AUFGABE - Gib die Einträge unverändert wieder, beginnend mit der ersten Zeile und endend mit der Zeile, die „coord(523,614)“ enthält, diese eingeschlossen.

========

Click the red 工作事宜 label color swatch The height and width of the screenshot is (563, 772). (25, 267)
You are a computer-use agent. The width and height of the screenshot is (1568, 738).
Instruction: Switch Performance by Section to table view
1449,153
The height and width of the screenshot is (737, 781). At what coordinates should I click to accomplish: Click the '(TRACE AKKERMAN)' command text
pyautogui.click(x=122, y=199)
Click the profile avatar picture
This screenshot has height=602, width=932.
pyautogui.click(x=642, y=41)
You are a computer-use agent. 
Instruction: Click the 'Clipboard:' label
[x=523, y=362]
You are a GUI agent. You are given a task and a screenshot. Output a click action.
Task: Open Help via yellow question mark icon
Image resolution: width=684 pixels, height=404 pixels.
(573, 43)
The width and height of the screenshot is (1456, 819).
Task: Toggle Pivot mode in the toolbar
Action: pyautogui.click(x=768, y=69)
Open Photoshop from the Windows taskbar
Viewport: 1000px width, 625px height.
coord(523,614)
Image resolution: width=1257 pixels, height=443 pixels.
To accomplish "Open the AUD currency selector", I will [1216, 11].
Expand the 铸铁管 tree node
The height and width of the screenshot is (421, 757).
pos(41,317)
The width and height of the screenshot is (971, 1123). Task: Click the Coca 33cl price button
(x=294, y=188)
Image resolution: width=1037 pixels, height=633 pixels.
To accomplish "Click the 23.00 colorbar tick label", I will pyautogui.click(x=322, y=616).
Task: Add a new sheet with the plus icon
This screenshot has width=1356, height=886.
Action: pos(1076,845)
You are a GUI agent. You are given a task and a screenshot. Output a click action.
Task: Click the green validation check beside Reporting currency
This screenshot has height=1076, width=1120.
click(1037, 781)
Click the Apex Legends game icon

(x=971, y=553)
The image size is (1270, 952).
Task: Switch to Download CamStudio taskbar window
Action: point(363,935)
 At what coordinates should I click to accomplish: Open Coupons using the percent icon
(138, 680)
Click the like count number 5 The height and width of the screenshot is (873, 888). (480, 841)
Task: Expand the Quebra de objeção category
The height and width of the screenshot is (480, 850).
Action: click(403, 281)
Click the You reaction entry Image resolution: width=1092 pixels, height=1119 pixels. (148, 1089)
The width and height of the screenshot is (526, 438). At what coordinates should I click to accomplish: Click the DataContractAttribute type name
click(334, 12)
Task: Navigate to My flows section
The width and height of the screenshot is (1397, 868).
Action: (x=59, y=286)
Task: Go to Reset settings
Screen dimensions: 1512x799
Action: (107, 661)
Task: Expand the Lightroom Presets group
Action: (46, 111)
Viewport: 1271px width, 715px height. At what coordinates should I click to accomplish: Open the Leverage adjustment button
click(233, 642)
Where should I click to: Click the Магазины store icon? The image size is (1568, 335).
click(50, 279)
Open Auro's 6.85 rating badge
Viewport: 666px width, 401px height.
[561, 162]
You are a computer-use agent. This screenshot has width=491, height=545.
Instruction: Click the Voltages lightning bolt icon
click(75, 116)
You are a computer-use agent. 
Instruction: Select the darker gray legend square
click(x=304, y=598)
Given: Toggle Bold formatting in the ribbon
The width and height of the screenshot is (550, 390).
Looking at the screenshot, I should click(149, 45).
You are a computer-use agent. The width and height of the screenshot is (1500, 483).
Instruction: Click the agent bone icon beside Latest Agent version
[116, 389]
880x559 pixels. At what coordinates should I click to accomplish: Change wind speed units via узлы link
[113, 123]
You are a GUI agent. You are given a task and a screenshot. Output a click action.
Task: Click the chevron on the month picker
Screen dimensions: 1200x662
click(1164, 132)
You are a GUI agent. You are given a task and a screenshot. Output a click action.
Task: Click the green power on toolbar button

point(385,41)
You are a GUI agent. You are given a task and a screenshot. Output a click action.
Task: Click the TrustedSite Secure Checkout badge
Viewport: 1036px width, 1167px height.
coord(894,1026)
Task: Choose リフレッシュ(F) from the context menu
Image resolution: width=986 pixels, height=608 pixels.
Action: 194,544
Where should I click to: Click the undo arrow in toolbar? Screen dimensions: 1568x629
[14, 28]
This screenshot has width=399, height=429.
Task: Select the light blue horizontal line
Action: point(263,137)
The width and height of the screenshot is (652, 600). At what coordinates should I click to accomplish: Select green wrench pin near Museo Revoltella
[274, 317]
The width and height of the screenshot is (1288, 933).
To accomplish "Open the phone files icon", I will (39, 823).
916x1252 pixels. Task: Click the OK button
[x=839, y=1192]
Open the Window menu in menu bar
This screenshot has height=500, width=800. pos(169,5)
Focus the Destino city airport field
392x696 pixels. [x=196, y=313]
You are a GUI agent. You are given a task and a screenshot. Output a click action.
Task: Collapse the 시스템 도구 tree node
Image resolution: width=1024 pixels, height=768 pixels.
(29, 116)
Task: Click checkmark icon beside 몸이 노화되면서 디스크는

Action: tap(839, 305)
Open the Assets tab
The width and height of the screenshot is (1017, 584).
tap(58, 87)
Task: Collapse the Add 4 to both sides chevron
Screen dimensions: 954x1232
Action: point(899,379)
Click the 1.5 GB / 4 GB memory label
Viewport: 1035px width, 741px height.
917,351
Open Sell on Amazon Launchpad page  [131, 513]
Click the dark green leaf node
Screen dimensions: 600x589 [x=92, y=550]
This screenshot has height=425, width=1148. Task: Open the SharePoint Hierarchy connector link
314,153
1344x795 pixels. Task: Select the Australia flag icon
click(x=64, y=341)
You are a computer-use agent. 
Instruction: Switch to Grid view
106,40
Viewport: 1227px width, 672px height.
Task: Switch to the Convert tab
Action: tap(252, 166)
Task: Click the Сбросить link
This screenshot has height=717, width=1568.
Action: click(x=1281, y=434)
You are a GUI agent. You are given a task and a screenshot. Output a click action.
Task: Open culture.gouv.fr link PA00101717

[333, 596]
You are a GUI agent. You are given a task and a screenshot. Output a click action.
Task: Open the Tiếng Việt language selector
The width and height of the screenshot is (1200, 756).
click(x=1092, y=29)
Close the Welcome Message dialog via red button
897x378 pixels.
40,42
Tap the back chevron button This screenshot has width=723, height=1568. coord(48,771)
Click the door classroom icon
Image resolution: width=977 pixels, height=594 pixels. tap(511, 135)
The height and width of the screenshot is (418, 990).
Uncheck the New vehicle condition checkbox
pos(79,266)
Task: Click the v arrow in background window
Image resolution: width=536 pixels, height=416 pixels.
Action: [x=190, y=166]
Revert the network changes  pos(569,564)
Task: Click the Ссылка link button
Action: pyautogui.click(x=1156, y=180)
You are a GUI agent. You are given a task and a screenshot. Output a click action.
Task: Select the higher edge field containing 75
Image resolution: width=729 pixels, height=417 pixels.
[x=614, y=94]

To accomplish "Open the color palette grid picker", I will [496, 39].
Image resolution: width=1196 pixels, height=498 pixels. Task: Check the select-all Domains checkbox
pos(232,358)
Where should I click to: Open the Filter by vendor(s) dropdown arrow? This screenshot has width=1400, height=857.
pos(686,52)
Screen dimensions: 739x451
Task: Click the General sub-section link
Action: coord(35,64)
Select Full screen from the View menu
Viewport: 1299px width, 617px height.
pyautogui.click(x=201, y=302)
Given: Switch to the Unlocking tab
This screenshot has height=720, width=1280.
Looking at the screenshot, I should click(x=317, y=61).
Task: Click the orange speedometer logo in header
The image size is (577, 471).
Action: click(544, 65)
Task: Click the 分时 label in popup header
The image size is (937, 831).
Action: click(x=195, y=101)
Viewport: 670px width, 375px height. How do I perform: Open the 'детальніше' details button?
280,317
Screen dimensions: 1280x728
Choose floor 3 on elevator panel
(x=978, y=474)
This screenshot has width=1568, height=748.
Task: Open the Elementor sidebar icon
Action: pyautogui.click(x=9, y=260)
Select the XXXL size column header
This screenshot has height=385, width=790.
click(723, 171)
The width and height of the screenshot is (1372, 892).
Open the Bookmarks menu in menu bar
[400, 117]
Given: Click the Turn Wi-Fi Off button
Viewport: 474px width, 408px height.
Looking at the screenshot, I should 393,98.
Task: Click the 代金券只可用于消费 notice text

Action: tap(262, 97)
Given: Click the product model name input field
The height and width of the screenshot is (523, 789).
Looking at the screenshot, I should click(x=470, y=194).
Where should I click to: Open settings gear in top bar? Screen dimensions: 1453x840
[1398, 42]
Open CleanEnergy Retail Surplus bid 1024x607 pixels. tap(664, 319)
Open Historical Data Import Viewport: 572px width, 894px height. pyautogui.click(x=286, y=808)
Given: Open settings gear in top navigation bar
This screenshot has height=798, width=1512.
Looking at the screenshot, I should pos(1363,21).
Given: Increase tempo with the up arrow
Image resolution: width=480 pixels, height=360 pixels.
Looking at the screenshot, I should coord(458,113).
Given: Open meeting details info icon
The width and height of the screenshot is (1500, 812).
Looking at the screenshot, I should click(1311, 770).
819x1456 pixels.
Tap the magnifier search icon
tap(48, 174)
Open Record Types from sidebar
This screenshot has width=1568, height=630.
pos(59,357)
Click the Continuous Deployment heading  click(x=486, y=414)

========

ANTWORT -
Click the red 工作事宜 label color swatch The height and width of the screenshot is (563, 772). (25, 267)
You are a computer-use agent. The width and height of the screenshot is (1568, 738).
Instruction: Switch Performance by Section to table view
1449,153
The height and width of the screenshot is (737, 781). At what coordinates should I click to accomplish: Click the '(TRACE AKKERMAN)' command text
pyautogui.click(x=122, y=199)
Click the profile avatar picture
This screenshot has height=602, width=932.
pyautogui.click(x=642, y=41)
You are a computer-use agent. 
Instruction: Click the 'Clipboard:' label
[x=523, y=362]
You are a GUI agent. You are given a task and a screenshot. Output a click action.
Task: Open Help via yellow question mark icon
Image resolution: width=684 pixels, height=404 pixels.
(573, 43)
The width and height of the screenshot is (1456, 819).
Task: Toggle Pivot mode in the toolbar
Action: pyautogui.click(x=768, y=69)
Open Photoshop from the Windows taskbar
Viewport: 1000px width, 625px height.
coord(523,614)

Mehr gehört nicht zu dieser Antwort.